Headers can be defined at multiple levels. When the same header is defined in different places, higher priority levels override lower ones:

  1. Default headers (Settings) - lowest priority
  2. Workspace headers
  3. Environment headers
  4. Collection headers
  5. Request headers - highest priority

For example, if you set Content-Type: application/xml at the collection level but Content-Type: application/json at the request level, the request will use application/json.

History and Cookies

  • History: stores up to maxHistory requests. Reopen entries as tabs or clear them in bulk.
  • Cookies: when Manage cookies is enabled, stored cookies are listed and can be cleared per domain.

Workspaces

  • Separate collections, environments, tabs, and cookies per project.
  • Access the list and workspace actions from the side menu.
  • Create, duplicate, rename, and remove workspaces.
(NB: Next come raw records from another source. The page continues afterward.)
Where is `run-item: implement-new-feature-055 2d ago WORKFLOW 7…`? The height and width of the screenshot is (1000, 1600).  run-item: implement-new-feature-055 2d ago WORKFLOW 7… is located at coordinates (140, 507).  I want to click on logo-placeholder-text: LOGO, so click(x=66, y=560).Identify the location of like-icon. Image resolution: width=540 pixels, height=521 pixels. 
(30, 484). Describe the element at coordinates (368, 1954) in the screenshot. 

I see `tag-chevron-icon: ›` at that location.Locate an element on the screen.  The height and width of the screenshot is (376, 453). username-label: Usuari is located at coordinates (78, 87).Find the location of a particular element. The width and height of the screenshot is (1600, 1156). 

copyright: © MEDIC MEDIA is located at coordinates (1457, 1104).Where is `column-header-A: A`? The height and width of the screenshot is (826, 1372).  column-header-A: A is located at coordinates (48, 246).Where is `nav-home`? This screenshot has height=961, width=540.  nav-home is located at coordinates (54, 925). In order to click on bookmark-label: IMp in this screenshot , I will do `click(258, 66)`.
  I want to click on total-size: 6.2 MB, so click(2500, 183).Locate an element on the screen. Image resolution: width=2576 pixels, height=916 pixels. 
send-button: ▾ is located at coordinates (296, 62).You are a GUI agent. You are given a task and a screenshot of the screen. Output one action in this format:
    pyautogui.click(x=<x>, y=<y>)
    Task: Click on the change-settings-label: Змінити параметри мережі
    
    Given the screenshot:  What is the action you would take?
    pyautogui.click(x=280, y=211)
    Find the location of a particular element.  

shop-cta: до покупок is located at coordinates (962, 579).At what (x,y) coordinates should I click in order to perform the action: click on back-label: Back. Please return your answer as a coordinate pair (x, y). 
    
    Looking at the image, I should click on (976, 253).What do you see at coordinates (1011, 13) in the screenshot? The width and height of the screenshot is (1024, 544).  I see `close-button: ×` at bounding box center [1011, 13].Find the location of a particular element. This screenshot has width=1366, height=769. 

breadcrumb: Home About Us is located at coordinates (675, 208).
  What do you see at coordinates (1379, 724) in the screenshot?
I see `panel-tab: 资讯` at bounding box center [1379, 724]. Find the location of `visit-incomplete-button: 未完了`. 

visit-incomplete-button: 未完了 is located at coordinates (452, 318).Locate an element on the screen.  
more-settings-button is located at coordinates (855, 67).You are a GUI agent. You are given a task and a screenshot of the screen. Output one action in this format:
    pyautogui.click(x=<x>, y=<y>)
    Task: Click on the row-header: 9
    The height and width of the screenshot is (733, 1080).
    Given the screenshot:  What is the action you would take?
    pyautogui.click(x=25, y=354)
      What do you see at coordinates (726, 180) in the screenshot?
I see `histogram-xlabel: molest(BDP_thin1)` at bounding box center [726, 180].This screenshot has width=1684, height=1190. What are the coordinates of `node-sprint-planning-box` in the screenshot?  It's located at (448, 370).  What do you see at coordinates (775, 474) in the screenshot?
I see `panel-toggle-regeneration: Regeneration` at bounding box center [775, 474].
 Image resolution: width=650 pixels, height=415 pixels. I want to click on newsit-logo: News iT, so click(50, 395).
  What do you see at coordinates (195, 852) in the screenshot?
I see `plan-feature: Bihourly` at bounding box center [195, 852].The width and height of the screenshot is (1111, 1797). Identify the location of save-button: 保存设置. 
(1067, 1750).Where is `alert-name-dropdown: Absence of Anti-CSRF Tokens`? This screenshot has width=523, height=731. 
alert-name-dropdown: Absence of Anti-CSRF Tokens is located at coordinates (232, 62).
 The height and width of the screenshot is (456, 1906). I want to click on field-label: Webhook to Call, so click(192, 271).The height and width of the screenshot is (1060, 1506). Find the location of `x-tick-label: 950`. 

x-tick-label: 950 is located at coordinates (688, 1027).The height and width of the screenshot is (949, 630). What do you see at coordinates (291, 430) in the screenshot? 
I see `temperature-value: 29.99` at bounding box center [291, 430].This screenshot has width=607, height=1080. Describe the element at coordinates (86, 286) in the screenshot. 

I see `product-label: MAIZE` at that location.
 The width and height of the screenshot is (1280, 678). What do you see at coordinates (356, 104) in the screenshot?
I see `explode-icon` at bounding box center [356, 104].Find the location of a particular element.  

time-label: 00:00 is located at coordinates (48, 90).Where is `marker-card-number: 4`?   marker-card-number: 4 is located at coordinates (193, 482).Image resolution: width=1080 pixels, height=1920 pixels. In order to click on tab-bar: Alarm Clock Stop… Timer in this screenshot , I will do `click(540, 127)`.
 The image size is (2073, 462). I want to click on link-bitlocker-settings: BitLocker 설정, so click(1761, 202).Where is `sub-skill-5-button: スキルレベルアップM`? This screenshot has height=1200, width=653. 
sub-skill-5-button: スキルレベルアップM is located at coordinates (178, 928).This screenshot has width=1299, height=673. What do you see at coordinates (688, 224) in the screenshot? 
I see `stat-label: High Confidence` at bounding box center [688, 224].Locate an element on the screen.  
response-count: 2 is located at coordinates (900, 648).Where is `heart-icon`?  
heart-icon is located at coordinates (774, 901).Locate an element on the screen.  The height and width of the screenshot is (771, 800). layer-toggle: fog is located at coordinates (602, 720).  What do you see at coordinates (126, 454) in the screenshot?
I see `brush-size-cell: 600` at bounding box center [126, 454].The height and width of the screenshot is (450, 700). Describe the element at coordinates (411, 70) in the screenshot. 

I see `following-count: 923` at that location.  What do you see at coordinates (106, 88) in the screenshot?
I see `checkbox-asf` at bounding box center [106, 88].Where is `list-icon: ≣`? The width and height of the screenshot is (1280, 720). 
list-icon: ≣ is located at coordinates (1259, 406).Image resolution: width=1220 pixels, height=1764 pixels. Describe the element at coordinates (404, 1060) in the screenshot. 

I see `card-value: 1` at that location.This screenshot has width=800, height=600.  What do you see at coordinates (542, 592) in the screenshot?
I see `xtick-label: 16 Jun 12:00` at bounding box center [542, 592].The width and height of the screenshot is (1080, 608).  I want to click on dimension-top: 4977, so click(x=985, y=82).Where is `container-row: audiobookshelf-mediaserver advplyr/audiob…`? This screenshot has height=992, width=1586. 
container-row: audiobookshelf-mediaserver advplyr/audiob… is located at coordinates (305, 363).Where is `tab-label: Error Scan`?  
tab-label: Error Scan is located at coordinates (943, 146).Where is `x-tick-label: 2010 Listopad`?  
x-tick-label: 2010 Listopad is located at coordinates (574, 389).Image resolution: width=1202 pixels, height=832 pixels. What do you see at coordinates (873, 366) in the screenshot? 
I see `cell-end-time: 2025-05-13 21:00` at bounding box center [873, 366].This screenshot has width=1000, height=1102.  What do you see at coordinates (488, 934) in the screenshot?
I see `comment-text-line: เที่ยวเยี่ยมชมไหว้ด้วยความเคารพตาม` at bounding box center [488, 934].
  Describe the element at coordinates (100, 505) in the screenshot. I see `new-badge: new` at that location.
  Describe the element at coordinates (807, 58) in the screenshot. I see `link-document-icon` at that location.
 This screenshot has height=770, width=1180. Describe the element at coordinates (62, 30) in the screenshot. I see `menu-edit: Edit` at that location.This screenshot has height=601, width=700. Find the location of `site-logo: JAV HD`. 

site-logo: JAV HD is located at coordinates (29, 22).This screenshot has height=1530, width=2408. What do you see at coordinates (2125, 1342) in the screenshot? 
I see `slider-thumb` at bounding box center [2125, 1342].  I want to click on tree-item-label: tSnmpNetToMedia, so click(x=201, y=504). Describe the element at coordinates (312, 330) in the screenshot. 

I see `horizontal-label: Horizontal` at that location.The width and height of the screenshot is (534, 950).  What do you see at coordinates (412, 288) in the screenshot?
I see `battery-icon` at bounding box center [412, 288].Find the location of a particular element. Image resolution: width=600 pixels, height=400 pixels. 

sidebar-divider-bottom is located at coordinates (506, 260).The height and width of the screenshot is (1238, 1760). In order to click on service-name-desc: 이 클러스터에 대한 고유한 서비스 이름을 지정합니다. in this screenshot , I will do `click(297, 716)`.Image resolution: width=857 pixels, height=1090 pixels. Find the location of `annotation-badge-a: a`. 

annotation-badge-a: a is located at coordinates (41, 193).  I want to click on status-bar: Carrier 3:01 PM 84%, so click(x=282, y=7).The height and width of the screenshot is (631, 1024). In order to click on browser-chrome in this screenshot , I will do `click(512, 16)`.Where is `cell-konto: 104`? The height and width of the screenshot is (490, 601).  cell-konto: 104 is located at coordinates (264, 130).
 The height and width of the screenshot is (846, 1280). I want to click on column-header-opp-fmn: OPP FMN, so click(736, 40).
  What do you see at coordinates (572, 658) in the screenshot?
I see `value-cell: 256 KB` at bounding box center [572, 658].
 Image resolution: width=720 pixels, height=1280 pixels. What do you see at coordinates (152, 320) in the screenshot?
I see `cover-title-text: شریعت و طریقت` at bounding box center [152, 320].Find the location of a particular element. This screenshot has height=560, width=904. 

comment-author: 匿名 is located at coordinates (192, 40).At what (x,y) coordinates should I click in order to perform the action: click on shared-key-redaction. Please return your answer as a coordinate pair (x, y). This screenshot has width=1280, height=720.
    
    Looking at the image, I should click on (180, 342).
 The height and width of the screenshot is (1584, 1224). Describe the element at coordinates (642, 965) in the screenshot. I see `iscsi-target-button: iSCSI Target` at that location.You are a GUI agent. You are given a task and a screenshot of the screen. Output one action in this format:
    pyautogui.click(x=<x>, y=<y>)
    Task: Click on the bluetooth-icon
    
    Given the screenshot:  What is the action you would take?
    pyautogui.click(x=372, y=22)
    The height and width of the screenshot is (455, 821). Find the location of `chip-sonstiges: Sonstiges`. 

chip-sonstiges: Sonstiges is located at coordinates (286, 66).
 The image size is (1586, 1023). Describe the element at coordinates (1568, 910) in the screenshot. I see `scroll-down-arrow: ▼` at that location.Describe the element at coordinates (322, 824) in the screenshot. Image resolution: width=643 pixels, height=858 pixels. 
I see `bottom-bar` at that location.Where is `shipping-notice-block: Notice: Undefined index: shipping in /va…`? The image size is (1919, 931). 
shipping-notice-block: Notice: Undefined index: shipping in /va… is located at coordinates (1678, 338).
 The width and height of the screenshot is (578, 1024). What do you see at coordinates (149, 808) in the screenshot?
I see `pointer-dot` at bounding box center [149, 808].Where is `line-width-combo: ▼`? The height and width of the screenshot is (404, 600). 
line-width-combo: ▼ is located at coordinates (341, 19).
Each workspace is stored in its own file.

Settings

  • Appearance:
    • Theme selection (Auto, Light, Dark, High Contrast, or custom themes).
    • Window mode: choose between custom or native title bar (Linux/Windows).
    • Request view orientation: horizontal or vertical layout.
  • Behavior:
    • Menu visibility toggle.
    • Auto-scroll to active tab.
    • Notifications and confirmation prompts.
    • Save last response toggle.
  • Network:
    • Request timeout: default is 30 seconds, adjust for slow APIs.
    • Follow redirects: automatically follow HTTP redirects.
    • Reject unauthorized: disable to allow self-signed SSL certificates (useful for local development).
    • Proxy configuration: route requests through an HTTP/HTTPS proxy for debugging or accessing internal networks.
  • Default headers: define headers that apply automatically to all requests (lowest priority in the header hierarchy).

Auto Updates (Beta)

  • On macOS and Windows, the app checks for updates in the background.
  • On Linux, install new versions manually.

Essential Shortcuts

Tabs

  • Ctrl/Cmd+T - New tab
  • Ctrl/Cmd+W - Close tab
  • Ctrl+Tab - Next tab
  • Ctrl+Shift+Tab - Previous tab
  • Ctrl/Cmd+Shift+T - Restore tab
  • Ctrl/Cmd+O - Find tab

Requests

  • Ctrl/Cmd+Enter - Send request
  • Ctrl/Cmd+S - Save request
  • Ctrl/Cmd+Shift+S - Save as
  • Esc - Cancel request

Navigation

  • Ctrl/Cmd+B - Toggle sidebar
  • Ctrl/Cmd+L - Collections
  • Ctrl/Cmd+E - Environments
  • Ctrl/Cmd+H - History
  • Ctrl/Cmd+G - Cookies
  • Ctrl/Cmd+, - Settings
  • Ctrl/Cmd+M - Toggle menu
  • Ctrl/Cmd+Shift+C - Toggle console

Tips and Troubleshooting

  • If an HTTPS call fails, temporarily disable Reject unauthorized in Settings.
  • Check the bottom console for validation messages.
  • Use Restore tab to recover accidentally closed tabs.

Where Data Lives

Collections, environments, tabs, and cookies are stored per workspace under Electron's user data directory.

No telemetry: API Calls does not collect or send any data to external servers. All your data stays on your machine.